Right, she had something like 12,000cr stuffed in her shoulder bag and she was going to go down a couple of levels. A white woman. Might as well just get herself a jacket and paint a big bullseye on the back.
She walked to the shopping plaza and waited for a bus. David Dai had gotten on a bus. She would bet he had gone down, too. So she would go down. Wasn’t that the instinct of animals, to go to earth when trying to hide?
She waited a long time, standing in line with women who came to the plaza to work—girls with elaborate hair and jewelry and women with string bags with fruit in them. The bus that chugged up to the edge of the plaza was a taptap, sky blue and swirling with serpentine lines of neon colors and dots. They looked as if they had been painted on with a broad paintbrush. She’d seen them all her life, but she’d never gotten on one.
She paid her coin and sat down in the middle. The bus started sluggishly and the driver pulled on something, some lever, and the engine roared. She smelled the stink of petrol. Petrol was supposed to be restricted but the taptaps had been running her whole life. She looked out the window.
The taptap ran behind shops so she saw concrete and doors and garbage dumpsters. Sometimes the way got so narrow that people flattened against the wall to let the tap-tap pass.

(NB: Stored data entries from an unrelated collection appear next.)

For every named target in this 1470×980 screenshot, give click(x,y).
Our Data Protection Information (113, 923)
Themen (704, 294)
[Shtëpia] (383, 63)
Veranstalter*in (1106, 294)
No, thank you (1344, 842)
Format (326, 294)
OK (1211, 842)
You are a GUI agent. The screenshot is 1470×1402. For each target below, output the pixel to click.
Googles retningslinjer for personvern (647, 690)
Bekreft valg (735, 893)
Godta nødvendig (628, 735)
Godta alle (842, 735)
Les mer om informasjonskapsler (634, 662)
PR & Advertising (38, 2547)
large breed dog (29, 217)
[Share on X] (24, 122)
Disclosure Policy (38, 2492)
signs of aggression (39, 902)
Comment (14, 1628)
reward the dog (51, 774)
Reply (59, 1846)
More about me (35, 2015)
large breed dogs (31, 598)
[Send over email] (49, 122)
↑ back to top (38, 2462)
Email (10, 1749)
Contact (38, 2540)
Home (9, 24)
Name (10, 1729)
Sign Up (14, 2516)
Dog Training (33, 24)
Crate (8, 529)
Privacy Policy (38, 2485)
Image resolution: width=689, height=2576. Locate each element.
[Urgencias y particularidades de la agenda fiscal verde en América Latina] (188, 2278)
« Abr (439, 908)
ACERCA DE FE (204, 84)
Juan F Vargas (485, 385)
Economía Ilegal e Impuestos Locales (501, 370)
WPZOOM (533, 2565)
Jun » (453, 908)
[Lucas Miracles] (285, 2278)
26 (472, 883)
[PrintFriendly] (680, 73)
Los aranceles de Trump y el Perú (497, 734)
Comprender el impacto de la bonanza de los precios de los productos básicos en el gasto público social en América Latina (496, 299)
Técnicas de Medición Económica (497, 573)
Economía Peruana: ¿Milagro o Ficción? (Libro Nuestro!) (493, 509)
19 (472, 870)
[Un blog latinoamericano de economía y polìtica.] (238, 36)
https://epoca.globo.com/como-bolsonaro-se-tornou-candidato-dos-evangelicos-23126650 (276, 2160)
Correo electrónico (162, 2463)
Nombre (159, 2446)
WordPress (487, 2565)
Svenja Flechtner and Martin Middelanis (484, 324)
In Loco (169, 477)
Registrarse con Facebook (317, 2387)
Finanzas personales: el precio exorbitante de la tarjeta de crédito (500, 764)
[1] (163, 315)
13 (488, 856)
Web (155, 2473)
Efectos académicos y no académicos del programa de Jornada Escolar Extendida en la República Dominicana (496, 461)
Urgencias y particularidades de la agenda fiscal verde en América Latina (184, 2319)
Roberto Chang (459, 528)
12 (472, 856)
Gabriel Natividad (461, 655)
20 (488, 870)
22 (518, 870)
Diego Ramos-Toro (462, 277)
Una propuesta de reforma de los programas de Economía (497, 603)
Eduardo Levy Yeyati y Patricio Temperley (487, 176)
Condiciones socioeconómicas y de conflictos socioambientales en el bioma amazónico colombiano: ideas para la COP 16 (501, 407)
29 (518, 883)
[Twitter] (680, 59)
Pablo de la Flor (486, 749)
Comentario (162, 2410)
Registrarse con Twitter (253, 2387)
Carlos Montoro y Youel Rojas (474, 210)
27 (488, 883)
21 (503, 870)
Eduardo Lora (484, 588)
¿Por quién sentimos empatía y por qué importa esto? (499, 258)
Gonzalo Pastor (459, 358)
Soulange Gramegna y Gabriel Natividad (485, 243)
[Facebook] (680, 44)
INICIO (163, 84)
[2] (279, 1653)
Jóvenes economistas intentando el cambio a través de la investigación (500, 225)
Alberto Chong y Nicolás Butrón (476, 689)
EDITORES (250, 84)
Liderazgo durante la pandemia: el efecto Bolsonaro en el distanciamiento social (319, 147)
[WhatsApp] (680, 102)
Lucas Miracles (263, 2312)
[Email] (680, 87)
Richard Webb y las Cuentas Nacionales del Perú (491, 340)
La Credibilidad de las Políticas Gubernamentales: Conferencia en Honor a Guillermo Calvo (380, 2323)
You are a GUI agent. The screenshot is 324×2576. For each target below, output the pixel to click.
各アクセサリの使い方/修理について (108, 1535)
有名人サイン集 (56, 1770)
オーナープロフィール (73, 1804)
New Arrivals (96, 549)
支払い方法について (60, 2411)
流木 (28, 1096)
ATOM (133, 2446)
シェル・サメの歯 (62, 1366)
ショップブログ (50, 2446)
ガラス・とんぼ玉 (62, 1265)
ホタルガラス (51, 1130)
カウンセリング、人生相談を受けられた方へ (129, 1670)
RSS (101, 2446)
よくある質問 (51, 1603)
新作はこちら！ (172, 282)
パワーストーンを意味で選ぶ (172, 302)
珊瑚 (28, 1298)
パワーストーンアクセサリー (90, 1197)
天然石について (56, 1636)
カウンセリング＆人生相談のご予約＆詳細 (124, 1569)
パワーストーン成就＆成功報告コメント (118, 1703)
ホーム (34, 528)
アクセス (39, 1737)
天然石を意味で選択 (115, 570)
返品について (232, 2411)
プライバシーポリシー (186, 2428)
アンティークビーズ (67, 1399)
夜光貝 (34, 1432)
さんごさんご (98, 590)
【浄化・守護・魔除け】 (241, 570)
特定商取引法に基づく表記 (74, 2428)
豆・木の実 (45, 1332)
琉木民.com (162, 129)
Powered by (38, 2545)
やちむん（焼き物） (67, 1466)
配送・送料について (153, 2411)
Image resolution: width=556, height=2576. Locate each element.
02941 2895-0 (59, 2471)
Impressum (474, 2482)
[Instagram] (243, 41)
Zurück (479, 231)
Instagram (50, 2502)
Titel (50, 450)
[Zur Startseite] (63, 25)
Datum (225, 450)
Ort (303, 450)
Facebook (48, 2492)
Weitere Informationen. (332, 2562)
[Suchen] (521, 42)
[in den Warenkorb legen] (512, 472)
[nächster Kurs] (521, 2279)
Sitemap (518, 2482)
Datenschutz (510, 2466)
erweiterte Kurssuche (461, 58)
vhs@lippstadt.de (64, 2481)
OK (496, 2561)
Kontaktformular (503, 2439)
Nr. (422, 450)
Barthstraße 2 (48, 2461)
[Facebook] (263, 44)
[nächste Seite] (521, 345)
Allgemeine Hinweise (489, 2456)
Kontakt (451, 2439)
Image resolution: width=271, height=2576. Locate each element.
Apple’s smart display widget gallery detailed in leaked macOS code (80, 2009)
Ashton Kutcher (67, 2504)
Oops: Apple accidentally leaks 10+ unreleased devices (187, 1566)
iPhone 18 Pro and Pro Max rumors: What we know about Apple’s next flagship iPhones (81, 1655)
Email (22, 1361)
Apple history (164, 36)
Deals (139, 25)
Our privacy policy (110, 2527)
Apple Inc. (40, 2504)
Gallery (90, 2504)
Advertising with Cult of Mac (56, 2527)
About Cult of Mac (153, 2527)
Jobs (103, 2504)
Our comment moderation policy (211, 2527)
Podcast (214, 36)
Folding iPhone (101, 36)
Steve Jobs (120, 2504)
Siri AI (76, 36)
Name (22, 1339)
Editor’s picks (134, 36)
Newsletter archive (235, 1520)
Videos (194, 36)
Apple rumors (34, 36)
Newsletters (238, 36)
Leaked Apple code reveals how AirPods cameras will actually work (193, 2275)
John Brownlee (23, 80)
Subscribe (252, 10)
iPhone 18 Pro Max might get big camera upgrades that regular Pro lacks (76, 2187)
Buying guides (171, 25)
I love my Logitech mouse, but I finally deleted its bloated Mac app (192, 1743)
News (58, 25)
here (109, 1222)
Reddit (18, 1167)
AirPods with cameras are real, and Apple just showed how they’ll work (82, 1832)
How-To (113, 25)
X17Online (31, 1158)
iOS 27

She wasn’t in a hurry, not really. She wasn’t going anywhere. But she wanted to get to a place to make some calls, so she could figure out what to do next. She tried to watch the backs of the shops to see an exchange, sometimes a door was open and a heavy brown woman would stand impassively, leaning against the door frame, one foot up. But inside was always darker than the lit street and she could never see.